Embriões humanos descongelados não iriam “salvar” a raça humana.

A raça humana, como ele conhecia, iria morrer. O que quer que saísse daquela máquina, seria algo diferente. Talvez melhor, talvez pior, mas não o mesmo.

CASE pediu por sua atenção. – Estamos indo na direção de Gargantua. Devo usar os motores principais? 
– Não!– disse Cooper, com firmeza. – Deixe-nos deslizar enquanto pudermos. 
Ele estava pensando sobre isso. Não podia ter certeza de tudo, mas sabia que evitar Gargantua não iria levá-los a qualquer lugar. Tomou impulso contra uma parede e voou para onde TARS soldava um anteparo.
– Então, o que temos? 
– Temos boas e más notícias – TARS começou.
– Conheço essa história, TARS. Diga de uma vez!


***

Amélia sentiu um arrepio de pavor quando Cooper entrou. Parecia que estavam presos a sucessivos desastres, um após o outro. Seja qual fosse a notícia que pudesse ter, as chances eram de que não seria nada de bom.

Ela estava tentando se ocupar com seus deveres, principalmente fazendo o possível para poderem implementar o plano B. A bomba populacional tinha sido bastante agredida, mas nada que não conseguisse consertar com uma pequena ajuda de CASE. Fizeram uma correção temporária que exigiu canibalizar o crio-leito de Romilly, ele não iria mais precisar dele. Uma vez que descessem ao planeta, ela poderia usar algumas partes da Endurance para terminar o conserto.

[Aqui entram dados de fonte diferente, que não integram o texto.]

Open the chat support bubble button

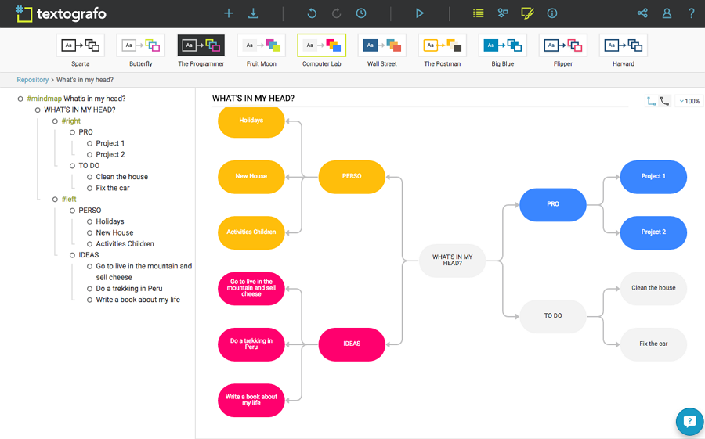click(689, 422)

Não poderiam descongelar todos os embriões de uma só vez, a bomba precisaria continuar a funcionar durante décadas, pelo menos.
Ela se perguntou quantos filhos ela e Cooper seriam capazes de criar, agora que eram apenas os dois. Cinco? Dez? Pelo menos ele tinha alguma experiência nesse sentido.
Você quer uma família grande, Coop? Esta iria ser uma conversa estranha. Provavelmente dolorosa também, ao menos para ele. Mas tudo podia ser em vão, de qualquer maneira, a Endurance podia não ser capaz de transportá-los, por conta do dano que sofrera. E, mesmo se pudesse, o planeta de Edmunds seria melhor do que os outros? E se “Eles”, quem quer que fossem os misteriosos arquitetos, estivessem realizando uma peça cruel com eles, este tempo todo? Ou, talvez pior, não possuíam qualquer conceito real do que os seres humanos precisavam para estabelecer uma nova casa?

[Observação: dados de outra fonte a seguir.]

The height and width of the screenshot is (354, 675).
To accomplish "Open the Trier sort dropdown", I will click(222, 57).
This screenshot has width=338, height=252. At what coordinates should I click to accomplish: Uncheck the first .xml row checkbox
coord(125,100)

Se fosse pedido a uma pessoa comum encontrar um novo ambiente adequado para bactérias que viviam de quimiossíntese em torno de fontes hidrotermais, ela saberia por onde começar? E se a diferença entre tais bactérias e o Homo Sapiens não fosse significativa para  seres que vivem em cinco dimensões e conversavam através de gravidade?
Alguns organismos da Terra bem que poderiam viver muito bem em ambos os planetas, de Miller ou Mann. Só que não serviriam para a vida humana. Se realmente sabiam o que estavam fazendo, por que não poderiam apontar um mundo bom para eles?
Mas então ela se lembrou da imagem distorcida quando passavam pelo buraco de minhoca, e não teve coragem de acreditar que havia um engano envolvido nisso tudo. E ainda tinha fé em Wolf, em seu planeta, em tudo que ela tinha dito naquele dia, tentando convencer Cooper e Romilly sobre ser a melhor opção.

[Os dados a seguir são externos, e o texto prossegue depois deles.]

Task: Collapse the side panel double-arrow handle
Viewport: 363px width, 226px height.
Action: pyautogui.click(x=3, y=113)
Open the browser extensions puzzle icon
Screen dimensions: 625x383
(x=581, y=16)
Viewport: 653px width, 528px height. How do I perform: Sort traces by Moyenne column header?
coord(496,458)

O planeta de Edmunds era onde eles precisavam ir. Só tinham que chegar lá. O que, para ela, já não parecia provável.
Esperou que Cooper dissesse o que tinha vindo dizer a ela.
Ele parou ao alcance do braço dela. Ambos ainda selados em seus trajes espaciais, mas ainda assim sentiu-se confortável com esta proximidade.

– O sistema de navegação foi totalmente destruído. E não temos suporte de vida o suficiente para voltar a Terra. Mas... – acrescentou – acho que conseguiremos chegar ao planeta de Edmunds. 

Ela tentou ler seu tom de voz, sua expressão. Ela sabia que isso tinha que ser devastador para ele, e o alívio, não, a felicidade que ameaçava dominá-la teve de ser mantido sob controle. Ela não podia deixá-lo ver. Wolf podia estar vivo, ou morto. Mas para saber, saber com certeza, só fazendo a viagem.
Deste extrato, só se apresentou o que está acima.